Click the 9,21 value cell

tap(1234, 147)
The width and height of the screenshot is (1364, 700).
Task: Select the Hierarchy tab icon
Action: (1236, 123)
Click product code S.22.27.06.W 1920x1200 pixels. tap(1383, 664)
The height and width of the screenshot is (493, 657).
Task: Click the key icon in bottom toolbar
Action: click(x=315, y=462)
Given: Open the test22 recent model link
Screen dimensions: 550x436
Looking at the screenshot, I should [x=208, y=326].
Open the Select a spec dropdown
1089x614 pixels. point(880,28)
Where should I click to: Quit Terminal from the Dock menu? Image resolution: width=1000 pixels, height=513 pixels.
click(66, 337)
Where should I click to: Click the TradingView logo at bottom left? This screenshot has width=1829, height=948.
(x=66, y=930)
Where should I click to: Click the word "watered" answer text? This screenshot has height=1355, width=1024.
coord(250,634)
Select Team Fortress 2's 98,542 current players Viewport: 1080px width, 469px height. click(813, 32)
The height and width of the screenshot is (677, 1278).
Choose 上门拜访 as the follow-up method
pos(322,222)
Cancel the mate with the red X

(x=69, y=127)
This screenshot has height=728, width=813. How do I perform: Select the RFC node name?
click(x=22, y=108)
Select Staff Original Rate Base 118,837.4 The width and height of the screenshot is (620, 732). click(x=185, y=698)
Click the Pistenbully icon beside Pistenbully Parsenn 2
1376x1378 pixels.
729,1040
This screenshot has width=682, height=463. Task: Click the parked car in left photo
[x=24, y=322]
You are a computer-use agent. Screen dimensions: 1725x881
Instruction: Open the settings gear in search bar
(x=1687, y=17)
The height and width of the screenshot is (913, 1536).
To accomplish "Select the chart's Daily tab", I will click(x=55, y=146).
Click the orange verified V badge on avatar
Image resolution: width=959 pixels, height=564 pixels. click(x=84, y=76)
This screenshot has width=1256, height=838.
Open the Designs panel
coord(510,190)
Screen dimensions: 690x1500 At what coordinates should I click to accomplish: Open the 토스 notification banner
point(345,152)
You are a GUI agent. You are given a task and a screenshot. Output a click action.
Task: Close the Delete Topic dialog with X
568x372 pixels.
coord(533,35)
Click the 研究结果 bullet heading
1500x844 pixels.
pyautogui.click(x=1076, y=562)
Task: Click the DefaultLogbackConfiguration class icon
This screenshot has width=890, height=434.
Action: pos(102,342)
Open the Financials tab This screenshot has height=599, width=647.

◇ ◇ ◇ ◇ ◇

## [Exercise aim]
Send back the lines of the records word for word, from the very first through the line containing "The height and width of the screenshot is (913, 1536).".

## [Response to the exercise]
Click the 9,21 value cell

tap(1234, 147)
The width and height of the screenshot is (1364, 700).
Task: Select the Hierarchy tab icon
Action: (1236, 123)
Click product code S.22.27.06.W 1920x1200 pixels. tap(1383, 664)
The height and width of the screenshot is (493, 657).
Task: Click the key icon in bottom toolbar
Action: click(x=315, y=462)
Given: Open the test22 recent model link
Screen dimensions: 550x436
Looking at the screenshot, I should [x=208, y=326].
Open the Select a spec dropdown
1089x614 pixels. point(880,28)
Where should I click to: Quit Terminal from the Dock menu? Image resolution: width=1000 pixels, height=513 pixels.
click(66, 337)
Where should I click to: Click the TradingView logo at bottom left? This screenshot has width=1829, height=948.
(x=66, y=930)
Where should I click to: Click the word "watered" answer text? This screenshot has height=1355, width=1024.
coord(250,634)
Select Team Fortress 2's 98,542 current players Viewport: 1080px width, 469px height. click(813, 32)
The height and width of the screenshot is (677, 1278).
Choose 上门拜访 as the follow-up method
pos(322,222)
Cancel the mate with the red X

(x=69, y=127)
This screenshot has height=728, width=813. How do I perform: Select the RFC node name?
click(x=22, y=108)
Select Staff Original Rate Base 118,837.4 The width and height of the screenshot is (620, 732). click(x=185, y=698)
Click the Pistenbully icon beside Pistenbully Parsenn 2
1376x1378 pixels.
729,1040
This screenshot has width=682, height=463. Task: Click the parked car in left photo
[x=24, y=322]
You are a computer-use agent. Screen dimensions: 1725x881
Instruction: Open the settings gear in search bar
(x=1687, y=17)
The height and width of the screenshot is (913, 1536).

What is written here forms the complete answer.